А доносы скапливались. Вновь арест, обвинение в связи с заграничными левоэсеровскими группировками и ссылка — теперь уже в Уфу. Здесь Спиридонова работала старшим инспектором кредитно-планового отдела Башкирской конторы Госбанка, крутилась по хозяйству, чтобы обеспечить сносную жизнь мужу, его сыну и престарелому отцу. А еще ухитрялась рассылать скромные посылки бедствующим друзьям, в прошлом своим единомышленникам.
Но это были последние спокойные и относительно свободные годы. Приказом наркома внутренних дел Н. И. Ежова «Об оперативной работе по социалистам-революционерам» от 13 ноября 1936 г. начальники управлений НКВД краев, областей и республик подробно информировались об «активизации» подрывной деятельности бывших эсеров (как правых, так и левых), направленной на воссоздание их партии и организацию широкого повстанческого движения.

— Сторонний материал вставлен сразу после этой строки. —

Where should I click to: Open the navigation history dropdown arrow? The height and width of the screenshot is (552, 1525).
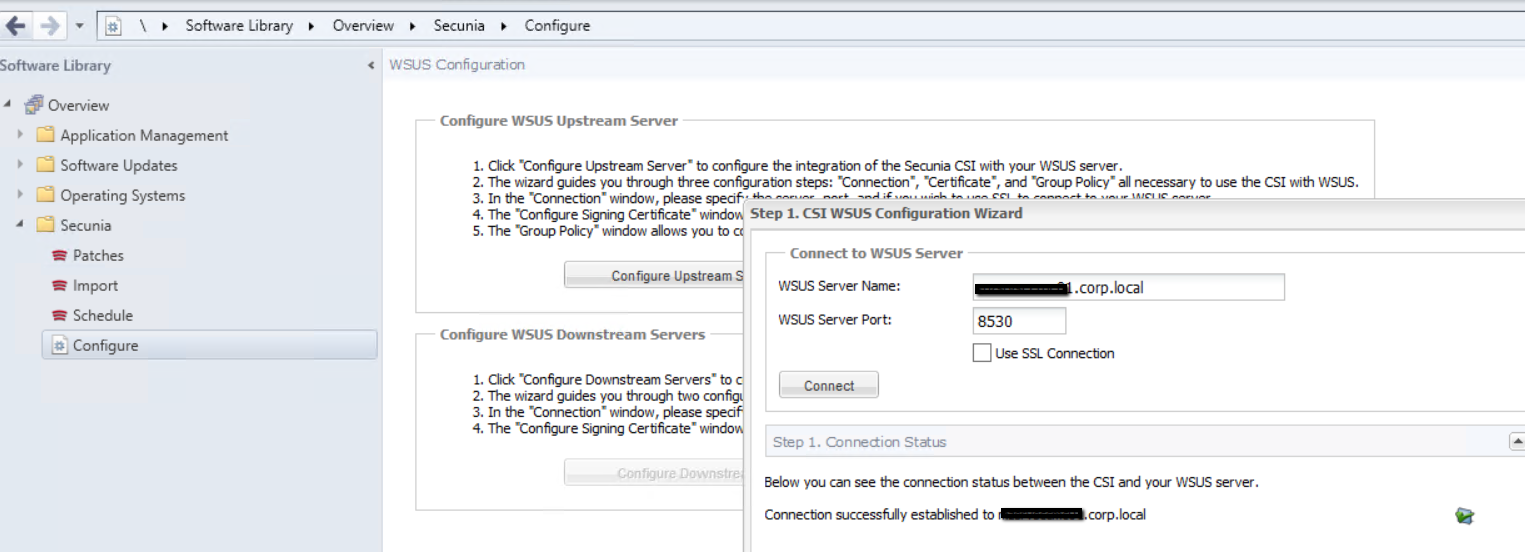click(x=80, y=26)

Началась настоящая «охота на ведьм». В страшном 1937 году Спиридонова на себе почувствовала, что значит государственный террор против своего народа.

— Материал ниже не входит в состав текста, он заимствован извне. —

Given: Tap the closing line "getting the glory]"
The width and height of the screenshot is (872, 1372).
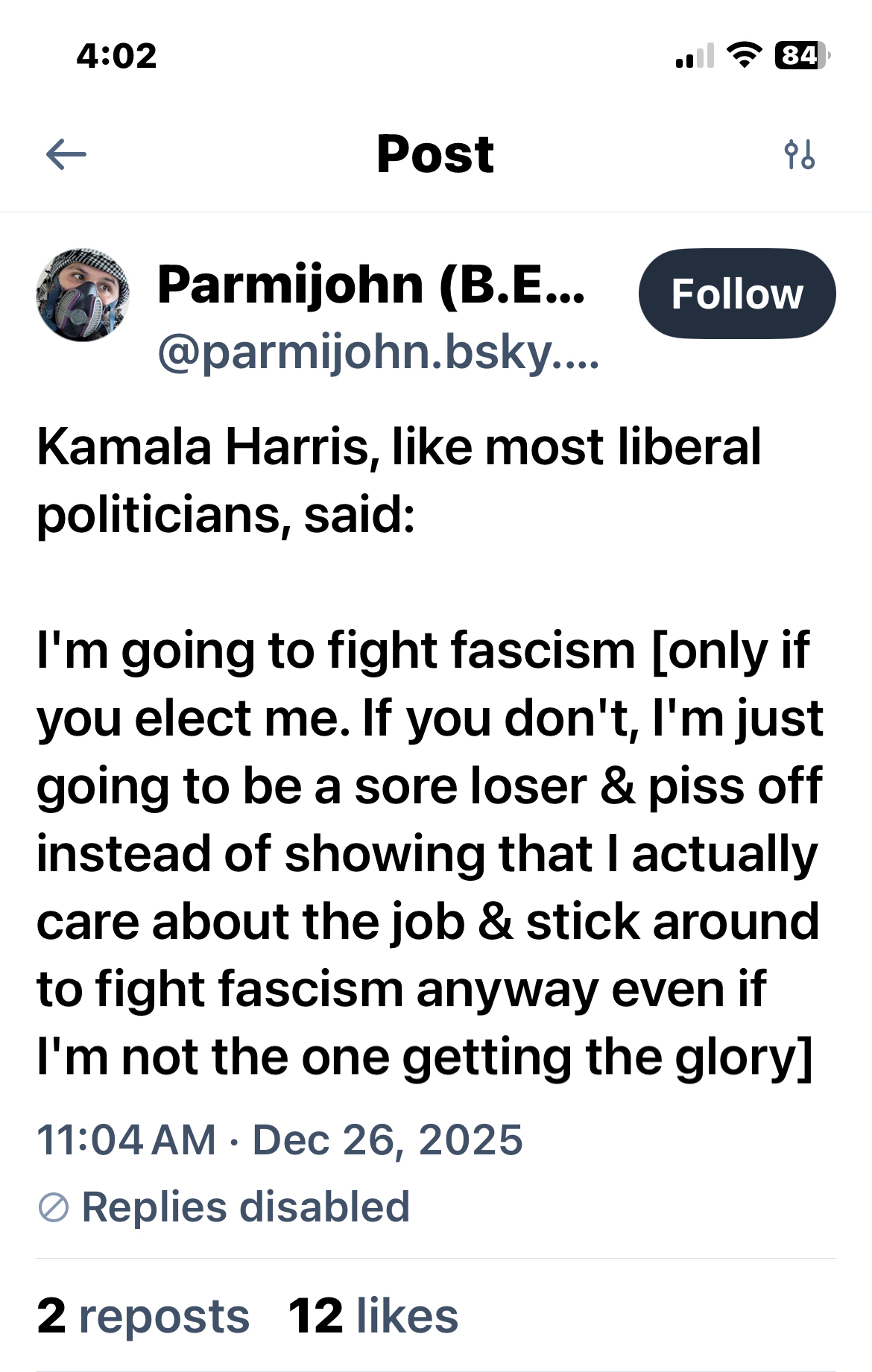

Ее арестовали по обвинению в подготовке покушения на К. Е. Ворошилова, а заодно и всех членов правительства Башкирии, в руководстве несуществующей «Всесоюзной контрреволюционной организацией», во вредительстве м в разработке террористических актов против руководителей государства, включая И. В. Сталина.

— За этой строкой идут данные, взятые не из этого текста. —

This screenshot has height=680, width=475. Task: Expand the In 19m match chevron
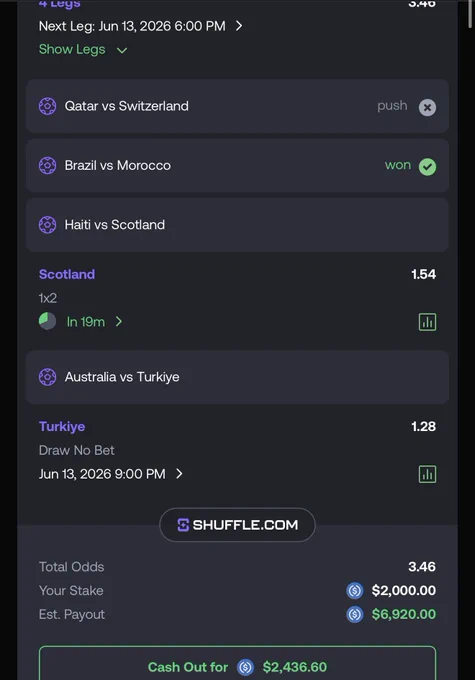119,321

По «делу» проходил 31 человек. Многие не выдерживали пыток и давали ложные показания. «Сломался» и муж Спиридоновой.
«Проявите гуманность и убейте сразу», — требовала измученная болезнями женщина. Но следователи продолжали изощренно издеваться, требуя признаний. Допросы продолжались по два-три дня без перерыва, сесть не позволяли. Ноги Спиридоновой превратились в черно-лиловые бревна.
Но единственное, чего добились следователи,  было признание в… полной лояльности к советской власти.
«А между прочим, я больший друг Советской власти, чем десятки миллионов обывателей. И друг страстный и деятельный. Хотя и имеющий смелость иметь собственное мнение. Я считаю, что вы делаете лучше, чем сделала бы я».
Столь откровенные признания никак не повлияли на ее судьбу. Мыслящие, убежденные люди пугали власть, априори считались «врагами народа». Спиридонову приговорили к 25 годам тюремного заключения. Отбывала срок она в орловской тюрьме.
11 сентября 1941 г. М. А. Спиридонова, ее муж И. А. Майоров и еще 155 узников по очередному обвинению в «злостной пораженческой и изменнической агитации» были расстреляны в Медведевском лесу. Найти место их захоронения не удалось до сих пор.
Итогом политической биографии Марии Спиридоновой могли бы стать слова о ней из энциклопедии, которые тогда, в 20-е годы, служили своеобразной эпитафией еще живому человеку, но уже «умершему» политическому деятелю:
«Ее крайняя экспансивность, нервность, склонность к преувеличениям сильно вредили ей и ее политической деятельности. Но имя замученной царскими палачами «Маруси» навсегда останется в летописях русского революционного движения; с ним связан образ девушки, самоотверженно вставшей мстительницей за поруганное крестьянство»
 В 1990-м Спиридонова была реабилитирована по делу 1941-го, в 1992-го по делам 1918-го, 1923-го, 1924-го, 1937-го.
Из 57 лет жизни Спиридонова провела на свободе всего 25 лет.